A mon grand dam (parce que j'ai aussi un grand dam), les littératures orientales sont encore trop peu représentées dans ma bibliothèque : aucun chinois, (la honte !) et à peine deux japonais (la honte derechef !), fort estimables certes (
La femme des sables de
Kobo Abe et Musashi –
La pierre et le sabre suivi de
la parfaite lumière – de EijiYoshikawa) mais rien de
Akutagawa, Soseki, Tanizaki,
Inoué, Kawabata, Mishima… Promis, il faudra que je m'y mette. Mes amis (et amies) Babélionautes m'y aideront, je n'en doute pas.

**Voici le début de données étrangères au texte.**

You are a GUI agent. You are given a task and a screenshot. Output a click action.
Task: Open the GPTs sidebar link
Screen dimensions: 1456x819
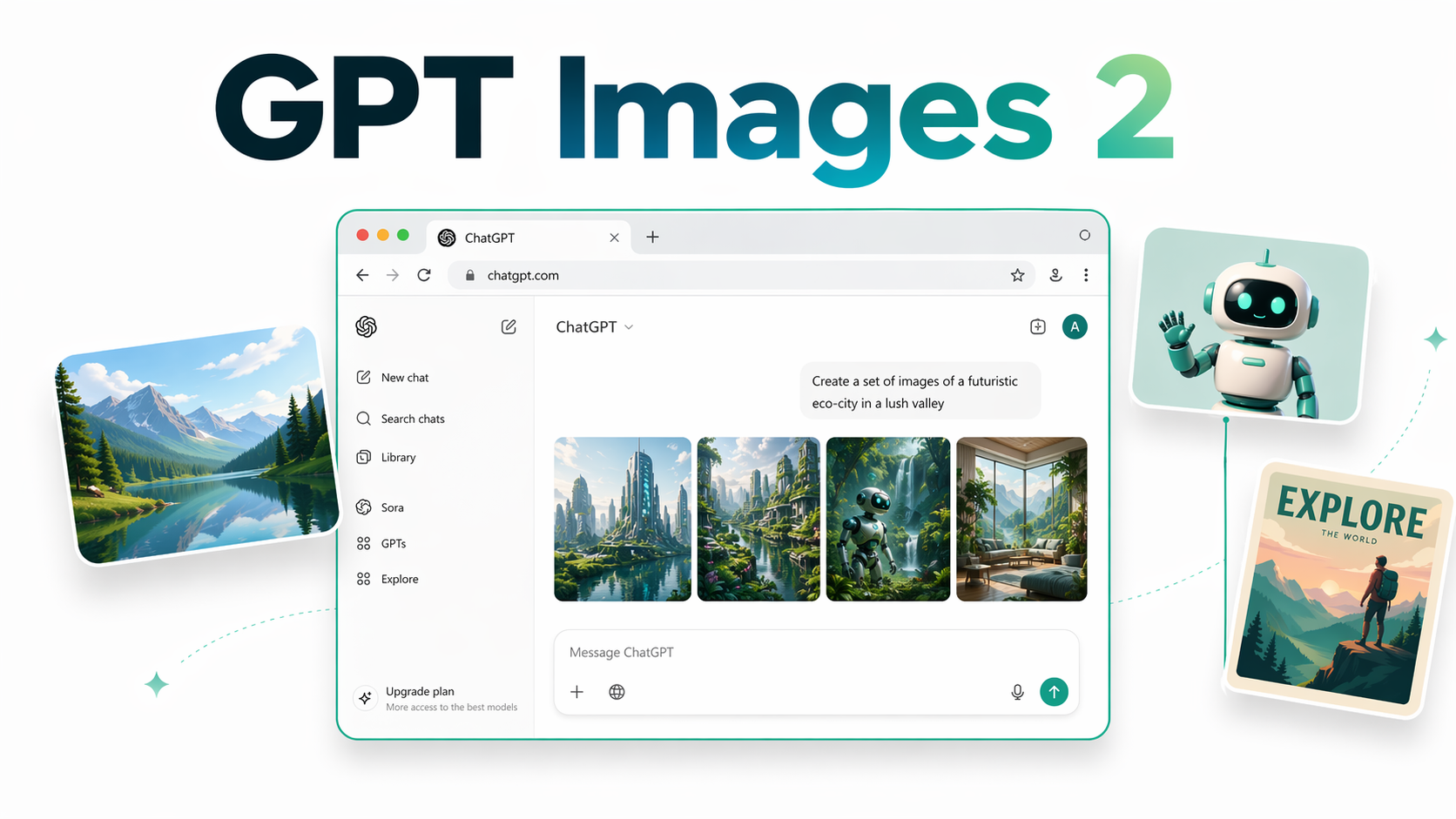(393, 543)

Le diptyque de Musashi est l'oeuvre principale – et le chef-d'oeuvre de EijiYoshikama (1893-1962). Il retrace, de façon romancée, la carrière du samouraï
Miyamoto Musashi, artiste et philosophe, mais surtout escrimeur émérite, véritable légende et héros national.
Si vous avez lu l'incontournable
Shogun de
James Clavell, vous ne serez pas dépaysé par Musashi. Il s'agit de la même époque (fin du XVIème siècle et début du XVIIème), la bataille de Sekigahara (1600) se situe à la fin de
Shogun et au début de Musashi.
C'est justement le lendemain de cette bataille que deux jeunes garçons, Takezo et Matahachi, survivants au massacre, vont entamer leur épopée. Takezo, d'humble extraction, est un jeune blanc-bec, indiscipliné et arrogant. Matahachi, lui est issu d'une famille bourgeoise dominée par sa mère Osugi. Matahachi, d'un naturel plutôt volage, délaisse la douce Otsu qui lui était promise au village pour la belle Akémi. Takezo rentre donc seul, affrontant deux dangers, les soldats de Tokugawa (le Toranaga de
Shogun), et Osugi, qui le rend responsable, ainsi qu'Otsu, de la mort de son fils.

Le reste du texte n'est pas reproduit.